«¿Alguna vez habías escuchado del salario emocional? Tal vez es algo que estás perdiendo de vista y que puedes aprovechar para tener mejores oportunidades laborales», advierte Daniel Higa Alquicira.

En su artículo «¿Sabes qué es el salario emocional? Conócelo y aprovéchalo a tu favor«, publicado por El Semanario, el autor describe una serie de exigencias relativamente nuevas que han sido impulsadas por la generación Millennial y que ha modificado la percepción de los beneficios que puede obtener un empleado.

Las nuevas generaciones buscan factores que les ayuden a desarrollarse integralmente dentro de una organización laboral. Por lo tanto, buscan un buen salario emocional.

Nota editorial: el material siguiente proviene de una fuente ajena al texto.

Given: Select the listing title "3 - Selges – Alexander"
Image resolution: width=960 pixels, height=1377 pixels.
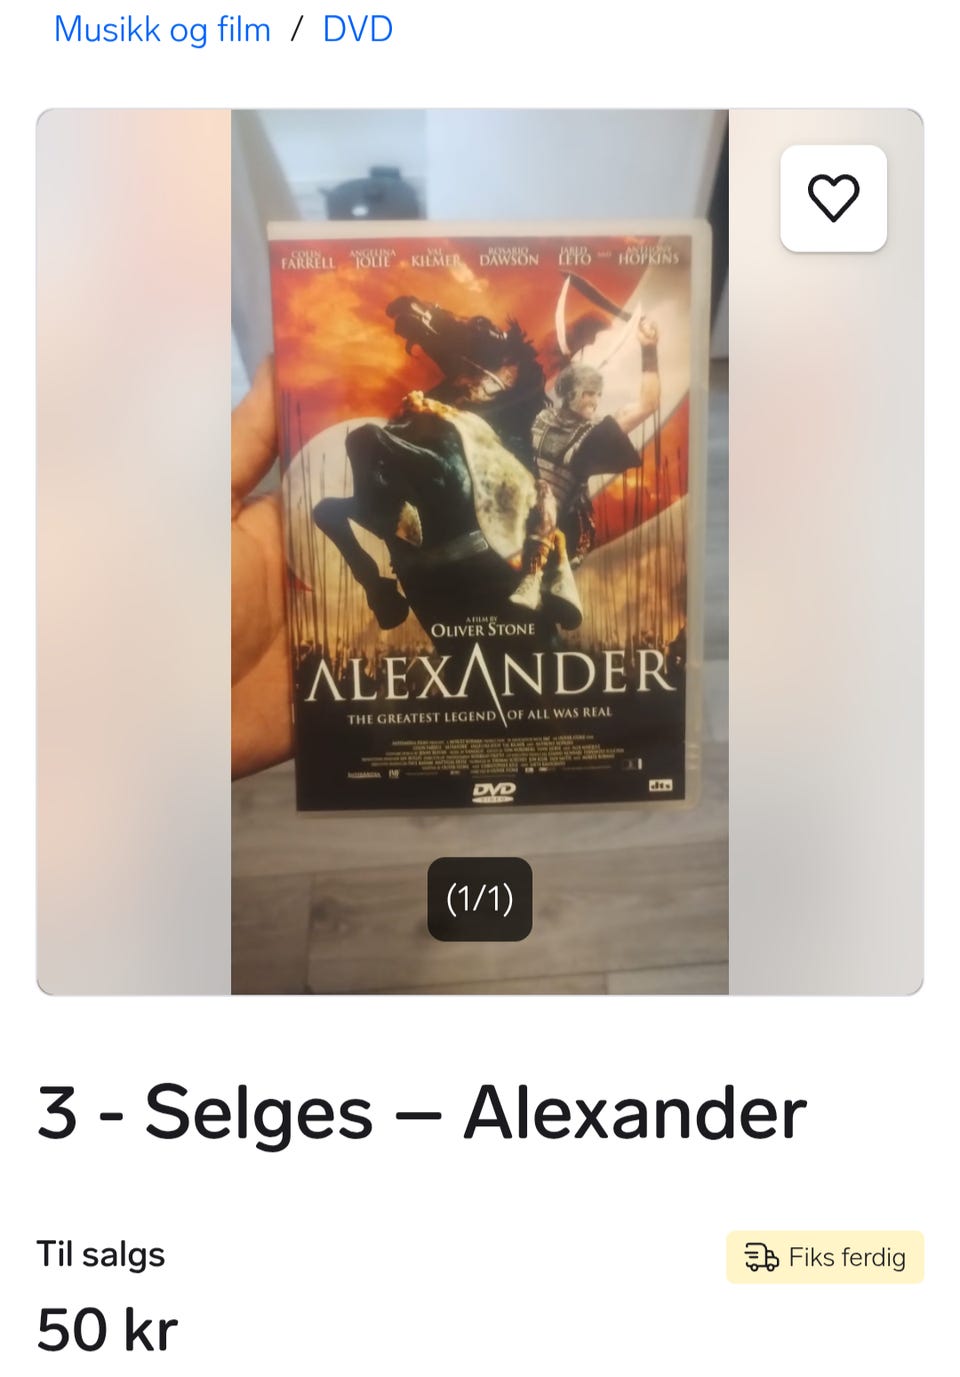Looking at the screenshot, I should coord(421,1111).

De acuerdo con la Asociación Española para la Calidad (AEC), el salario emocional es un concepto asociado a la retribución de un empleado cuyo fin es satisfacer las necesidades personales, familiares y profesionales del trabajador, mejorando su calidad de vida.

Daniel Higa explica que, el salario emocional se basa en las retribuciones que puede obtener un empleado en cierto puesto laboral y que determinan su modelo de vida: «De cierta manera, es como la frase trabaja para vivir”.

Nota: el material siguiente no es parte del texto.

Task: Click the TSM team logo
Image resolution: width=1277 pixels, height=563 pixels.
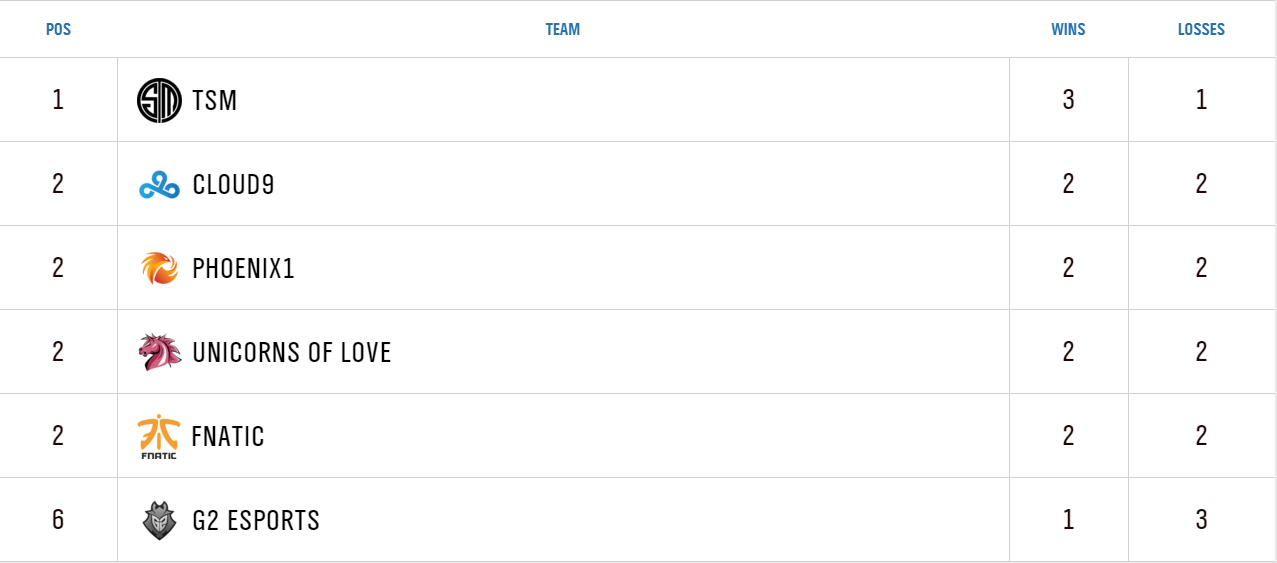Action: [159, 100]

Según la revista Entrepreneur, un buen salario emocional permite disfrutar de un esquema flexible donde se obtengan beneficios en todos los ámbitos de la vida: salud, familia, esparcimiento y recreación.

En resumen, asegura un nivel de satisfacción psicológica, al satisfacer las motivaciones personales.

Cualquier empleado –sin importar el puesto que ocupe–, aprecia el respeto y el valor que le otorgan a su labor, lo que genera un sentimiento de pertenencia y un mayor compromiso con la empresa.

El salario emocional puede ser tan importante como el monto económico que gana un empleado.

En caso de que el salario emocional sea muy bajo, tal vez sea el momento de buscar nuevas oportunidades de desarrollo.